A combinação de dois medicamentos, administrada antes e após a cirurgia de retirada da bexiga, reduziu em cerca de 60% o risco de recorrência, progressão ou morte em pacientes com câncer de bexiga. A Agência Nacional de Vigilância Sanitária (Anvisa) aprovou o uso dessa terapia perioperatória no Brasil para pacientes que não podem receber cisplatina.
Os estudos, analisados pela empresa farmacêutica, focaram no tratamento do câncer de bexiga, o nono tipo mais comum globalmente, que registra mais de 614 mil novos casos anualmente. O primeiro estudo avaliou pacientes que necessitaram de cirurgia e não podiam receber a quimioterapia padrão à base de cisplatina. Os pesquisadores compararam o procedimento isolado com o uso da combinação de enfortumabe vedotina e pembrolizumabe, observando que o risco de morte diminuiu em aproximadamente 50%.
Após dois anos de acompanhamento, 74,7% dos pacientes que receberam os dois medicamentos não apresentaram sinais de progressão da doença. O segundo estudo, que envolveu 886 pacientes com carcinoma urotelial avançado, demonstrou que a combinação alcançou taxa de resposta de 67,5%, superior aos 44,2% obtidos com a quimioterapia isolada.
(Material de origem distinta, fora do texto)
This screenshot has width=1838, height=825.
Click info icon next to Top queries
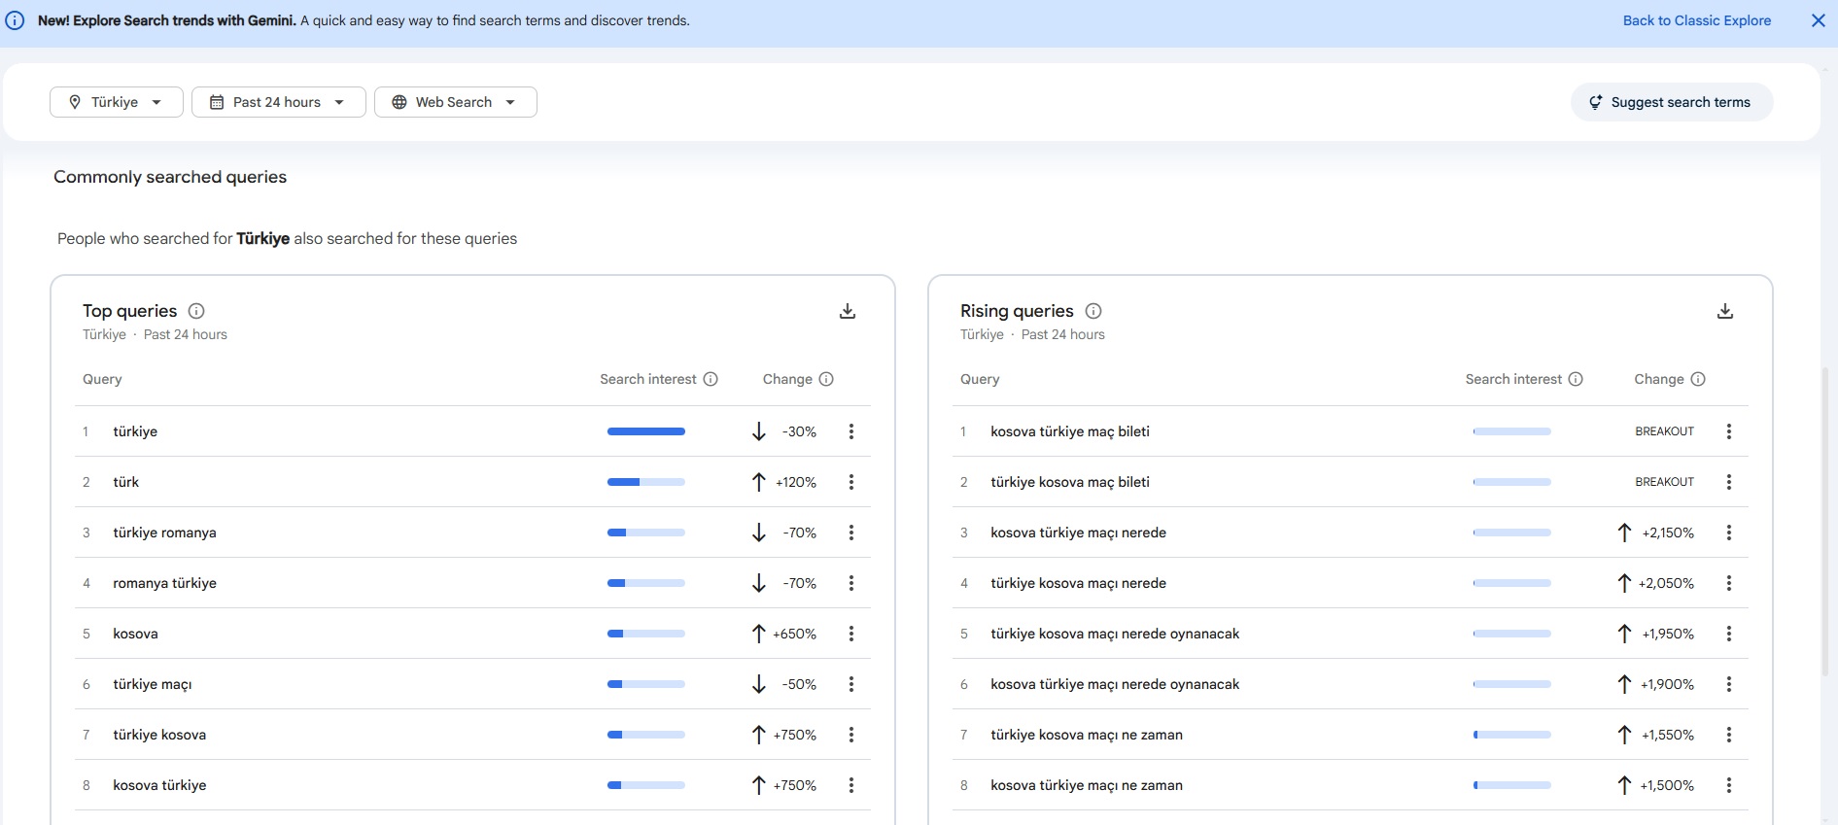tap(196, 311)
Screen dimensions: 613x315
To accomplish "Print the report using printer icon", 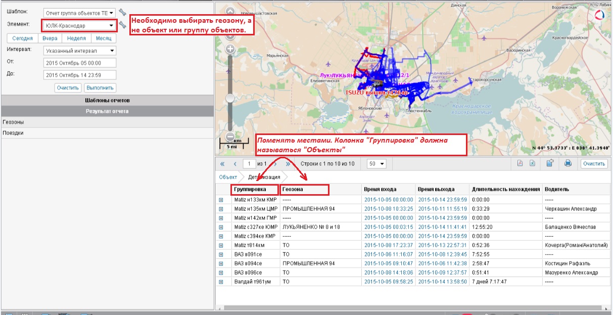I will click(x=568, y=163).
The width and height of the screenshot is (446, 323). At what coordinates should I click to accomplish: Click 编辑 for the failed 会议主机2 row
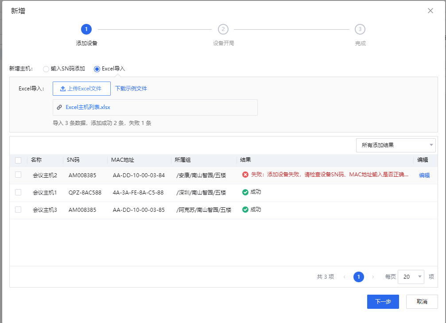424,175
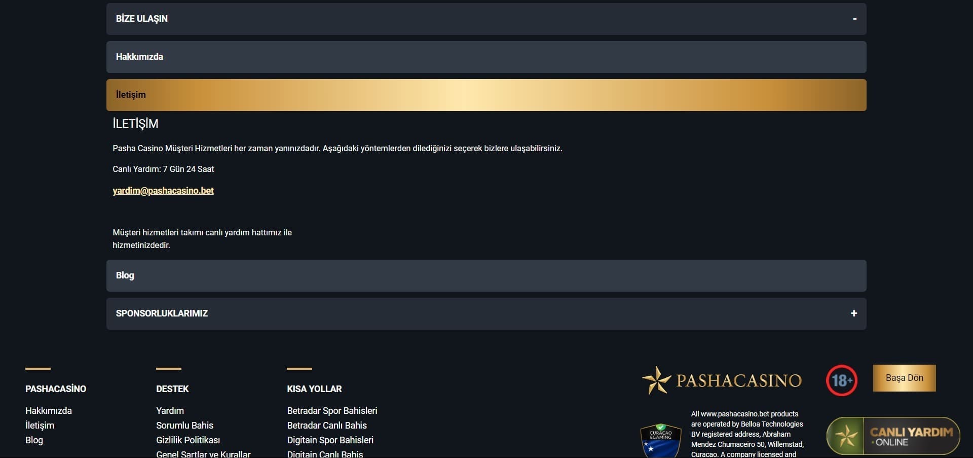Image resolution: width=973 pixels, height=458 pixels.
Task: Open the Gizlilik Politikası link
Action: [188, 440]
Adriana Ribeiro, diretora médica da Pfizer Brasil, declarou que os resultados reforçam o potencial da combinação em diferentes fases do câncer urotelial. No Brasil, o uso perioperatório da combinação foi recentemente aprovado para a população de pacientes com câncer de bexiga músculo-invasivo inelegíveis à cisplatina.